Gallegos v. Gober

14 Vet. App. 50, 2000 U.S. Vet. App. LEXIS 791, 2000 WL 1133599
CourtUnited States Court of Appeals for Veterans Claims
DecidedAugust 11, 2000
Docket99-106
StatusPublished
Cited by14 cases

This text of 14 Vet. App. 50 (Gallegos v. Gober) is published on Counsel Stack Legal Research, covering United States Court of Appeals for Veterans Claims primary law. Counsel Stack provides free access to over 12 million legal documents including statutes, case law, regulations, and constitutions.

Bluebook
Gallegos v. Gober, 14 Vet. App. 50, 2000 U.S. Vet. App. LEXIS 791, 2000 WL 1133599 (Cal. 2000).

Opinions

STEINBERG, Judge, filed the opinion of the Court. FARLEY, Judge, filed a dissenting opinion.

STEINBERG, Judge:

The appellant, Vietnam veteran Raymond Gallegos, appeals through counsel a December 9, 1998, Board of Veterans’ Appeals (BVA or Board) decision that denied entitlement to an earlier effective date for the award of Department of Veterans Affairs (VA) service connection for post-traumatic stress disorder (PTSD). Record (R.) at 9. The appellant has filed a brief, and the Secretary has filed a brief. This appeal is timely and the Court has jurisdiction pursuant to 38 U.S.C. § 7252(a). For the reasons set forth below, the Court will reverse the BVA decision and remand the matter to the Board for proceedings consistent with this opinion.

I. Background

The veteran served on active duty from September 1966 to May 1970. R. at 12. [52]*52In March 1992, he filed a claim for VA service connection for diabetes and chlor-acne. R. at 95-98. In a statement received by a VA regional office (RO) on August 31, 1993, he amended the claim to include a claim for service connection for PTSD. R. at 190a. A February 1993 social history, prepared by a private social worker, contained a diagnosis of PTSD. R. at 184. A November 1993 VA examination failed to make a diagnosis of PTSD and recommended hospital observation and evaluation. R. at 217. An April 1994 discharge summary, which included a mental status examination and psychological testing, included a diagnosis of dependent personality but not of PTSD. R. at 219-20. In September 1994, the VARO determined that the evidence of record faked to show a diagnosis of PTSD and denied the appellant’s claim. R. at 222-24. On October 11, 1994, the appellant’s representative at the time, the Disabled American Veterans (DAV), submitted a letter, entitled “Memo to Rating Board” [hereinafter “DAV letter”], which stated in full:

After review of this veteran’s claims file and the current rating decision, it is our opinion that denial of the veteran’s claim for [PTSD] was a little bit premature. Further development, i.e., review of the Social Worker’s statement in regards to referral to the Environment Support Group for verification of specific incidents for stressors would prove beneficial to fair evaluation of this veteran’s claim.
We suggest careful gleaning of the information from the Social Worker’s statement would give sufficient detail without delay to request thorough investigation. Please do not forward this veteran the standard stressor development letter. Your appropriate attention is appreciated.

R. at 228.

The claim lay dormant until February 20, 1997, when the veteran, through attorney James W. Stanley, Jr., filed an application to reopen the disallowed service-connection claim for PTSD. R. at 272. In October 1997, the RO granted service connection for PTSD and assigned a February 20, 1997, effective date. R. at 332-35. Also in October 1997, the veteran filed a Notice of Disagreement (NOD) as to the assigned effective date. R. at 339. At a March 1998 hearing, Mr. Stanley indicated that an issue was whether the DAV letter was an NOD as to the September 1994 RO decision. R. at 367.

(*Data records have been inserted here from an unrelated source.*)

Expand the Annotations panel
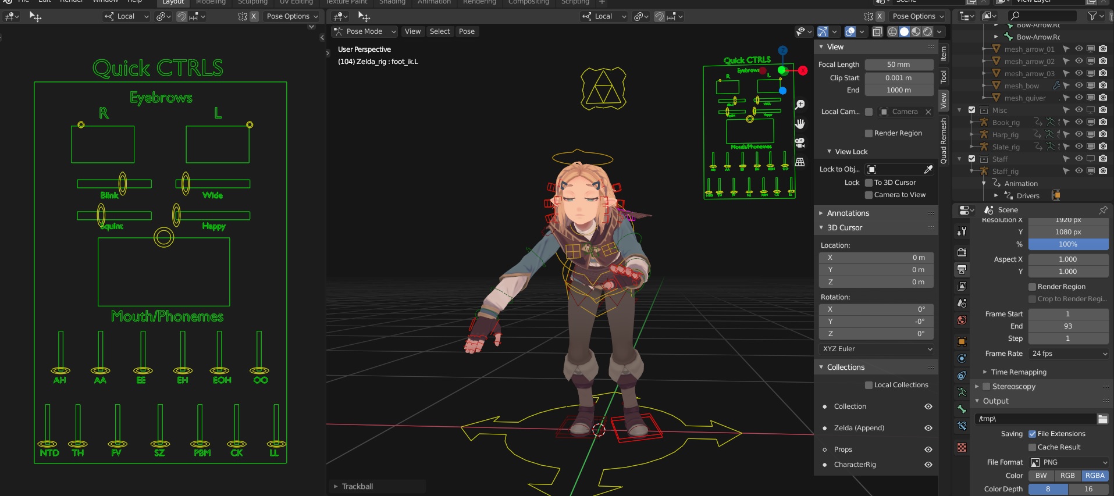1114x496 pixels. (x=848, y=213)
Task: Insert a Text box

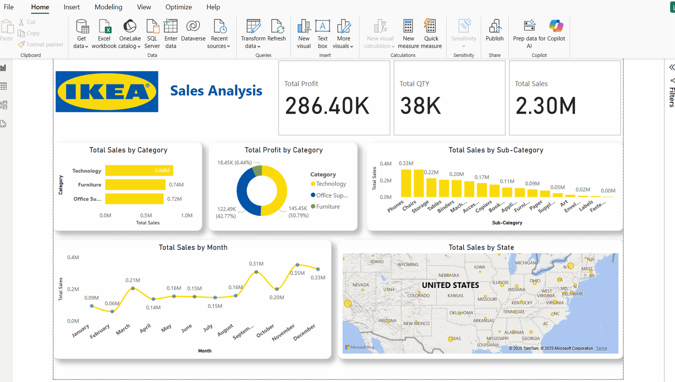Action: point(322,27)
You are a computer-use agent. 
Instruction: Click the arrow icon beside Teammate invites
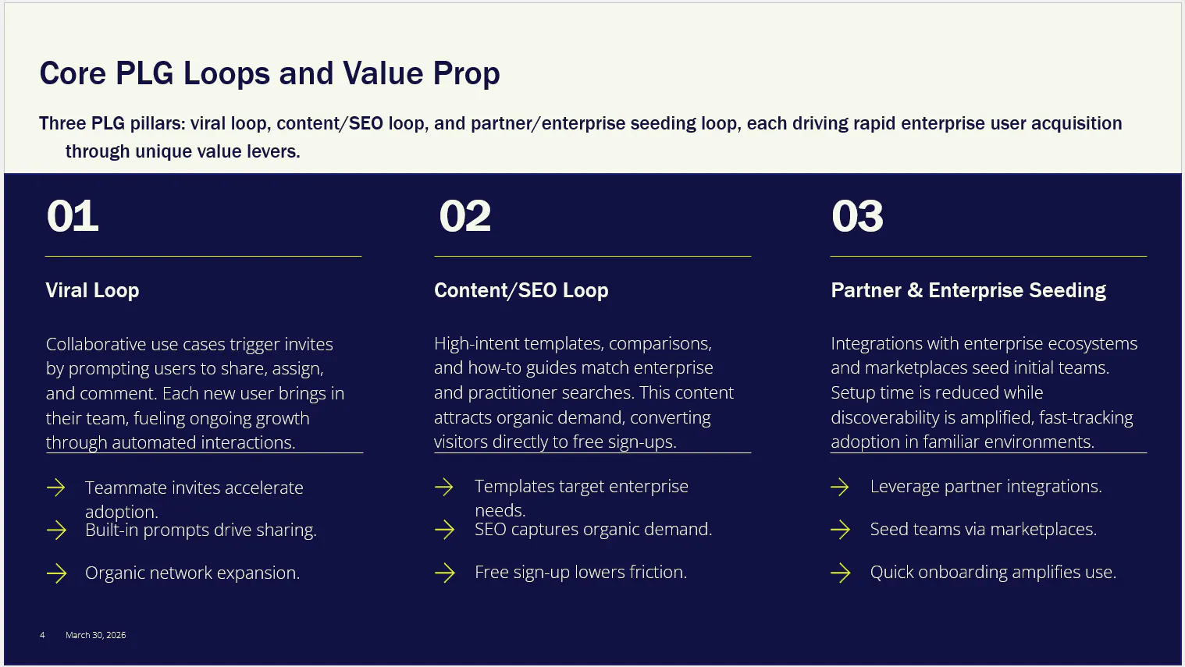[x=56, y=488]

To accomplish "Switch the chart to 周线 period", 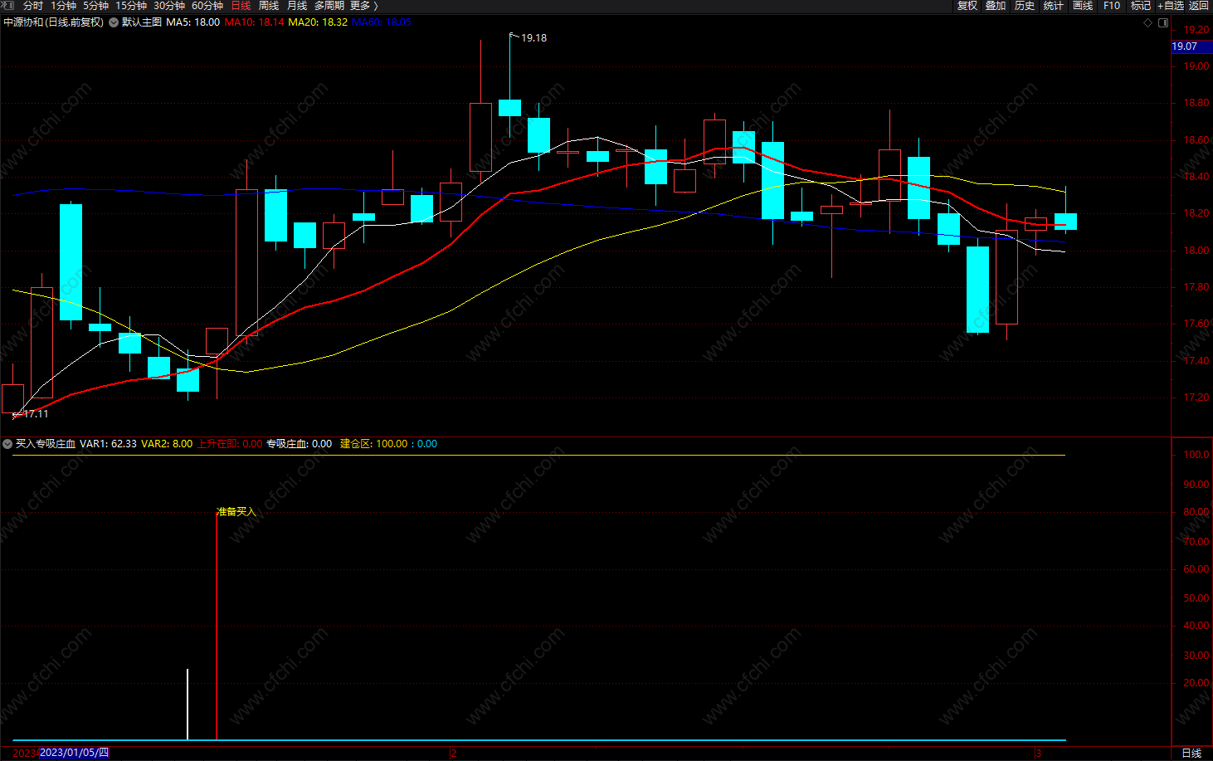I will [269, 5].
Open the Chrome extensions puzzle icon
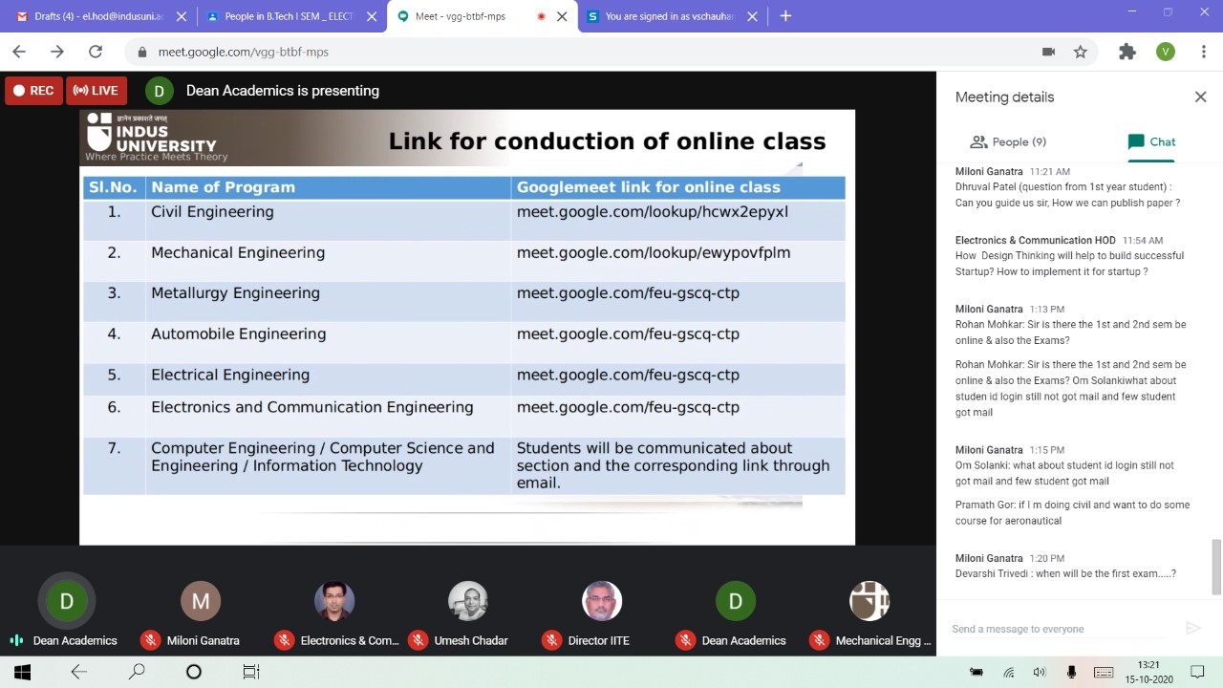The image size is (1223, 688). coord(1127,52)
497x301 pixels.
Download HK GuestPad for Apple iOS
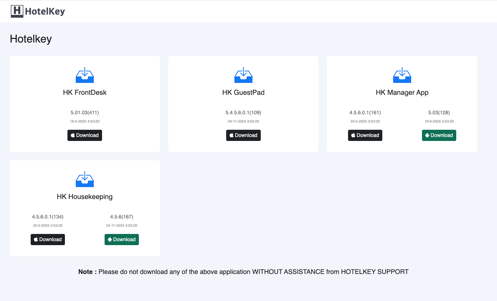click(243, 135)
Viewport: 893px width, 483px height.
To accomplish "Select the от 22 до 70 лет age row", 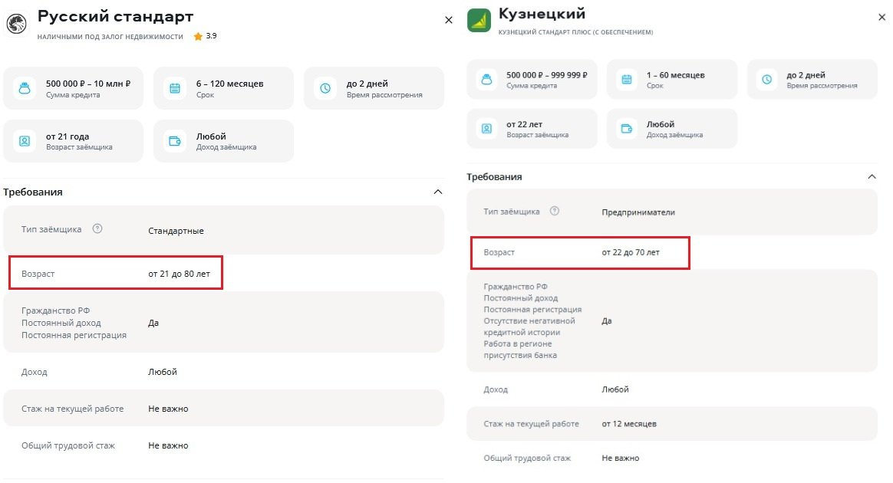I will [579, 252].
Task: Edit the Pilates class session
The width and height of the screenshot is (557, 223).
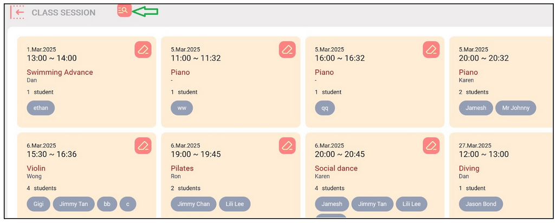Action: point(287,145)

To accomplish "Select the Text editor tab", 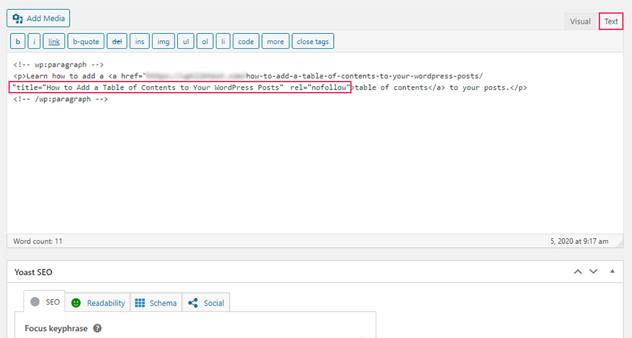I will (611, 22).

In the December 1998 BVA decision here on appeal, the Board determined that the appellant was not entitled to an effective date earlier than February 20, 1997. R. at 1-10. The BVA concluded that, because the September 1994 rating decision had become final when the appellant failed to file a valid NOD, an effective date of August 31, 1993, the date of receipt of the appellant’s original claim for PTSD service connection, was not warranted. R. at 4. The Board decided that the DAV letter was not a valid NOD as to the September 1994 RO decision because, although it could reasonably be construed as disagreeing with the RO decision, it “could not be reasonably construed to indicate the appellant’s desire for appellate review”. R. at 8. The BVA stated that a note attached to the letter reflected that the RO had understood it to be a request for further development. Ibid. In their briefs, the appellant and the Secretary both indicate that they are unable to locate this note. Appellant’s Brief (Br.) at 8; Secretary’s Br. at 7. The note is not part of the record on appeal (ROA) before the Court.

II. Analysis

A. Effective-Date Law

The determination of the effective date for an original claim is governed by 38 U.S.C. § 5110(a), which provides:

Unless specifically provided otherwise in this chapter, the effective date of an award based on an original claim, a claim reopened after final adjudication, or a claim for increase, of compensation, dependency and indemnity compensa[53]*53tion, or pension, shall be fixed in accordance with the facts found, but shall not be earlier than the date of receipt of application therefor.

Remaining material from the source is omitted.